None of the five Best Picture nominees was among the year's top 30 releases in box office at the time of the nominations; at the time of the announcement on January 22, Juno was the highest earner among the Best Picture nominees with $87.1 million in domestic box office receipts (the film was the only Best Picture nominee of the five to earn more than $100 million before the ceremony date). The film was followed by No Country for Old Men which earned $48.9 million, Michael Clayton with $39.4 million, and Atonement with $32.7 million. There Will Be Blood rounded out the Best Picture nominees with $8.7 million. Out of the top 50 grossing movies of the year (prior to announcement), 30 nominations went to 11 films on the list. Only Ratatouille (11th), American Gangster (19th) , Juno (32nd), and Charlie Wilson's War (40th) received nominations for best picture, directing, acting, or screenwriting. The other top-50 box office hits that earned nominations were Transformers (3rd), Pirates of the Caribbean: At World's End (4th), The Bourne Ultimatum (7th), Norbit (30th), The Golden Compass (38th), Surf's Up (42nd), and 3:10 to Yuma (45th).

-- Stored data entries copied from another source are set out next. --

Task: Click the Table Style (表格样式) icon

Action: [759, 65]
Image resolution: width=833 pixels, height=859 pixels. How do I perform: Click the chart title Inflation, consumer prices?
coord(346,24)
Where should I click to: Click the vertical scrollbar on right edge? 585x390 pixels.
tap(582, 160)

For the third consecutive year, a majority of the Best Picture nominees were rated R (under 17 requires accompanying adult). Of the 88 nominations awarded to non-documentary feature films (apart from the Foreign Film category), a slight majority of 50 went to R-rated films, 29 to films rated PG-13, 4 to PG-rated films and 5 to a G-rated film. There was a remarkable rating-related division among the nominations: R-rated films captured 24 of the 40 nominations for Best Picture, directing, screenwriting and acting; while non-R-rated films received 26 of the 45 nominations in the remaining categories, primarily those in "below the line" areas.
Many news organizations have pointed out that numerous films nominated focused primarily on deeply grisly subjects such as greed, corruption, and violence. Films that prominently featured dark subjects included No Country for Old Men, There Will Be Blood, Atonement, Sweeney Todd, and Michael Clayton.

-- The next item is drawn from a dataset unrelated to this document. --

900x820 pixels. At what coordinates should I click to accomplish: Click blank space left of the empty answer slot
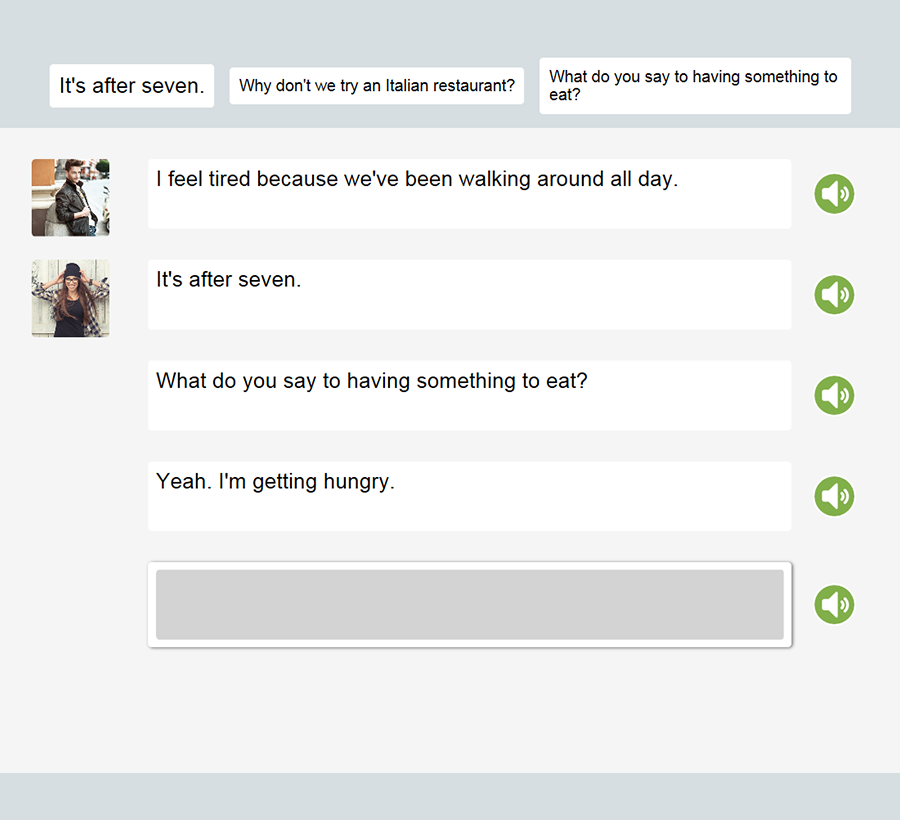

According to an article printed in the Los Angeles Times, writer Patrick Goldstein notes
“ | Shot in a deliberative, unsentimental style, No Country is a bone-chilling tale of violence, stupidity and revenge, with a relentless, amoral killer (played by supporting actor winner Javier Bardem) at its center, coolly dispatching anyone in his way with a cattle gun. It is not the only acclaimed movie to have emerged from a forbidding corner of the American psyche. Many of this year's most compelling movies -- notably, two other best picture nominees, There Will Be Blood and Michael Clayton, as well as American Gangster, Eastern Promises, Gone Baby Gone and The Bourne Ultimatum -- were meditations on violence, betrayal, revenge and grand ambition run amok. | ” |
Another article, written by Press Democrat writer Rachel Abramowitz recapped the five Best Picture nominees:
“ | So how do you like your America -- as a mildly flawed Mayberry or a seething pit of lies, corruption and greed? That's the battle shaping up at the 2008 Oscars, as films as brutal as There Will Be Blood, No Country for Old Men and Michael Clayton line up against the sunny upstart Juno for the top prize. The entirely British, but equally dark, Atonement is the final film battling for the best picture spot. | ” |
Host Jon Stewart observed this trend in his opening monologue when he asked "Does this town need a hug?"[13] In another reference to the four darker, dramatic films nominated for the Best Picture Oscar, he commented "Thank God for teen pregnancy," a reference to the comparatively lighter theme of Juno.[14]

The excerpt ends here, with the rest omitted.